In Nomads: Maasai by Felix and Paul Studios, you are witness to the Maasai’s incredible heritage in the village of Enkutoto, from beadwork to dancing to singing. This piece has no narrator; you are an outsider dropped in the middle of an unfamiliar situation and act as observer, trying to make sense of the sights and sounds happening around you.

After the success of Sensory Stories, Phi Centre opened the Virtual Reality Garden. Photo by George Fok.

After the success of Sensory Stories, Phi Centre opened the Virtual Reality Garden. Photo by George Fok.

You may follow Ebola survivor Decontee Davis in Waves of Grace, by Milk and Arora. Set in Ebola-torn Liberia, the work recounts how Davis uses her immunity from the disease that nearly killed her to visit Ebola patients in the hospital, helping them on their road to recovery.

Or you may travel to East Africa to see with your own eyes how members of the Clinton Global Initiative have helped local communities, be it by teaching them how to use solar power or by giving hearing-impaired children hearing aids. In Inside Impact: East Africa by Felix & Paul Studios and M SS NG P ECES for Matter Unlimited, former U.S President Bill Clinton articulates the difference his initiative has made.

The Virtual Reality Garden raises interesting questions regarding virtual reality and how it can be used to report on distant issues that are hard to grasp. Humans understand issues through storytelling. The troubles and sacrifices of a world across an ocean mean nothing unless we have a character to associate them with. With characters, we understand the consequences.

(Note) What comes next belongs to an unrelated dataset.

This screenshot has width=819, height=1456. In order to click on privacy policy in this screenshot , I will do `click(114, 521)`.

The Virtual Reality Garden gives us just these characters, to walk us through the issues and help us understand large and complex phenomena, such as the lives of Syrian refugees, a little better. These 21st century problems are being understood through 21st century technology.

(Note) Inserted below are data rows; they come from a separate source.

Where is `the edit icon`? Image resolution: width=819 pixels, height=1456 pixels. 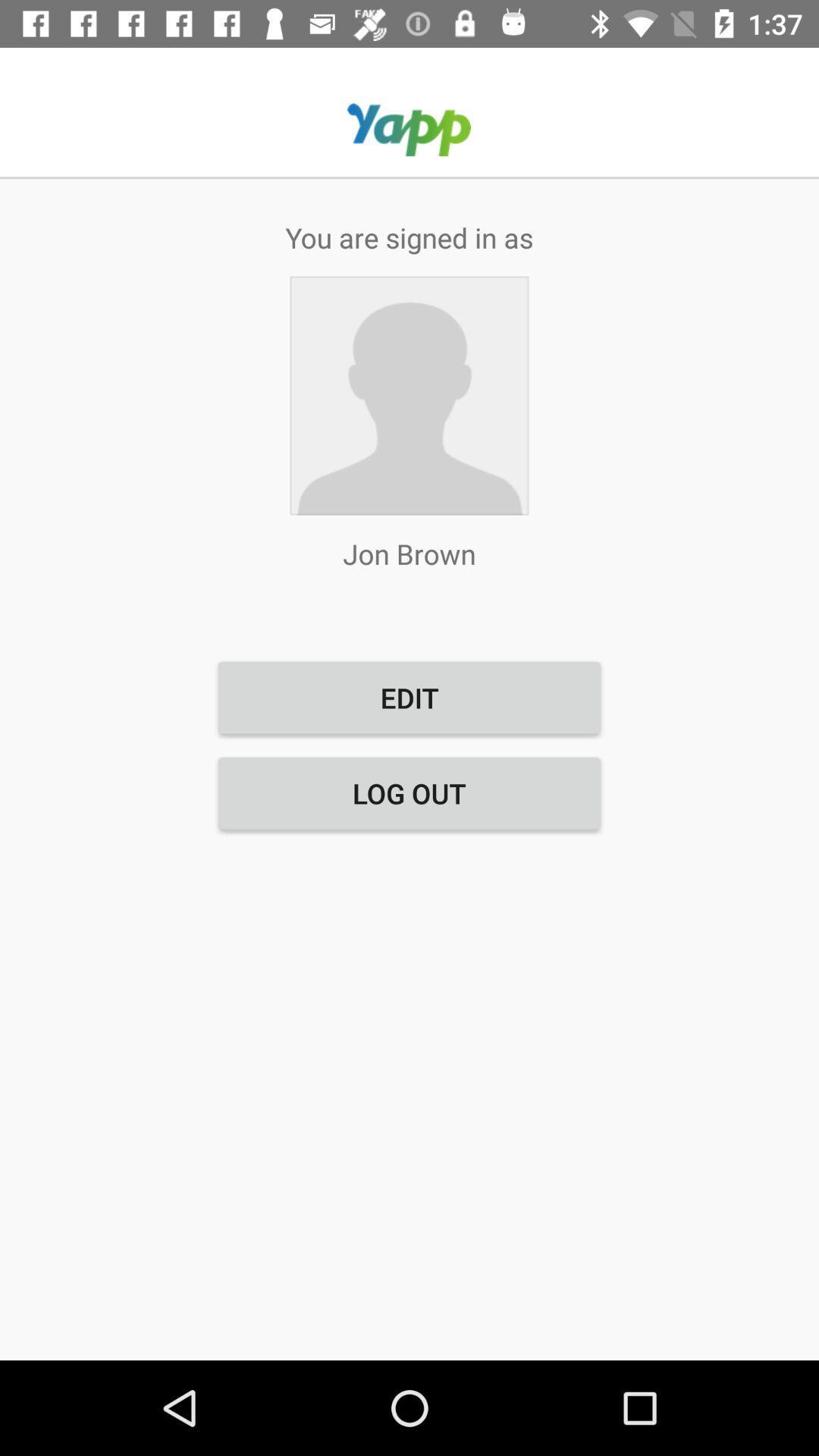 the edit icon is located at coordinates (410, 697).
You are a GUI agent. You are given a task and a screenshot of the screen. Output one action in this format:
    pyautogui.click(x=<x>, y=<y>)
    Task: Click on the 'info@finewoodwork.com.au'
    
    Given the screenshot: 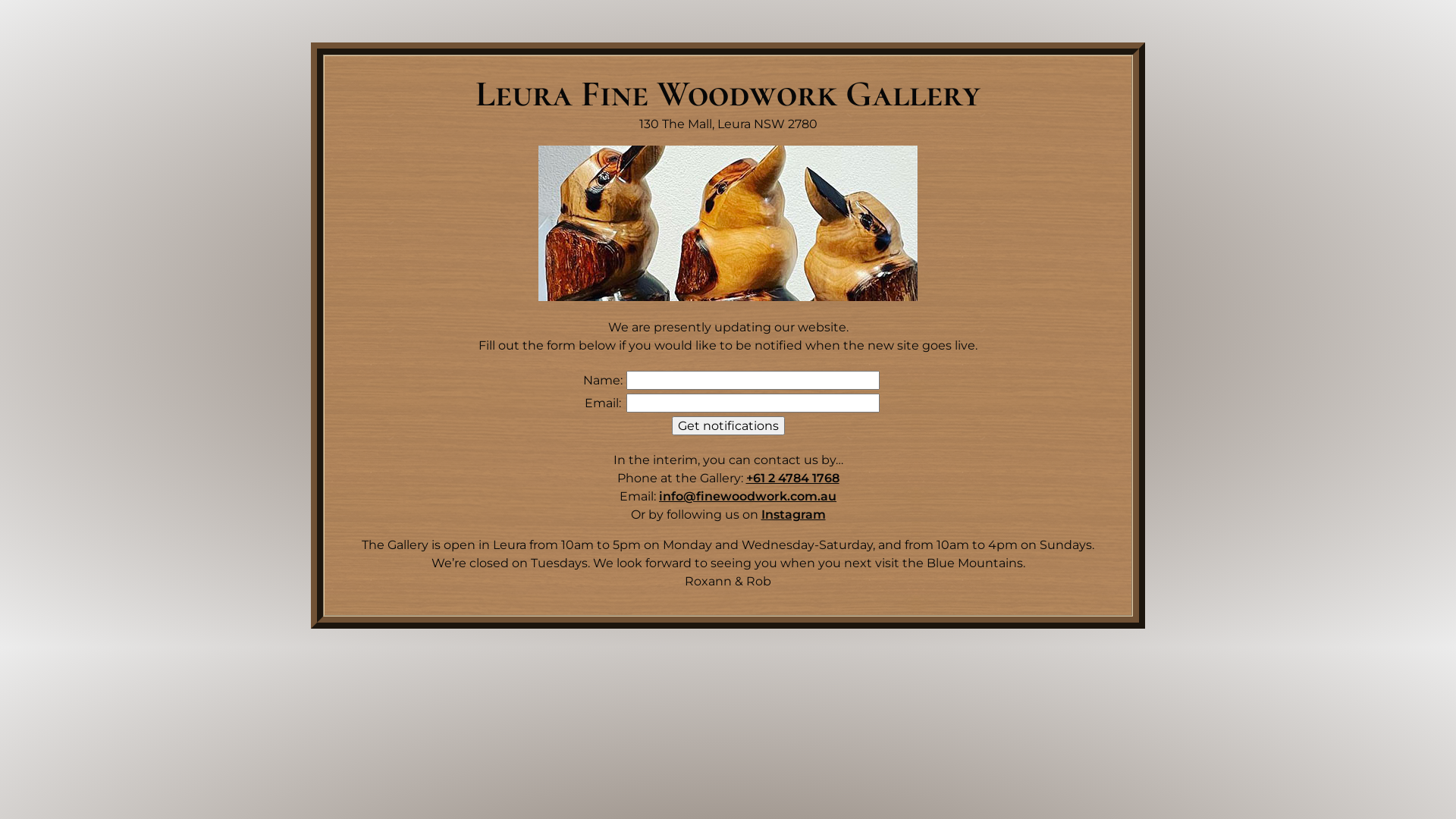 What is the action you would take?
    pyautogui.click(x=658, y=496)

The Columbia Journalism Review is already hailing virtual reality as the next journalism frontier, encouraging newsrooms to start dabbling in the technology if they haven’t already, especially considering how consumer adoption of virtual reality is on the horizon. Through virtual reality, audiences can follow journalists to remote places which they normally would never have been granted access.

Despite its space-altering qualities, it’s not perfect. The headsets can be heavy and clunky, tilting forward if not adjusted properly. Glasses do not go well with the experience either, as they’re pushed up to the bridge of your nose. However, the physical discomforts do not negate the upsides of the technology.

In a Ted Talk from March 2015, director of both Clouds Over Sidra and Waves of Grace Chris Milk explained how virtual reality films can be used to leave a lasting impact on users, changing minds with the stories they tell. Milk asserts that virtual reality has a powerful effect on people, drawing on emotions and inducing empathy in the viewer.

In collaboration with the United Nations, Milk has been showing his works to those who have the power to change his subjects’ lives. Documentaries exploring pollution in India, disaster relief in Nepal and climate change in China and the Amazon are scheduled for release at a later date.

Milk believes that virtual reality is more than just a machine—it’s a way to be more human. “It’s not a video game peripheral,” he said in his Ted Talk. “It connects humans to other humans in a profound way that I’ve never seen before in any other form of media. And it can change people’s perception of each other. And that’s how I think virtual reality has the potential to actually change the world.”

 

To see these space-altering works for yourself, head over to the Virtual Reality Garden at the Phi Center, open now through March 31. Admission is free.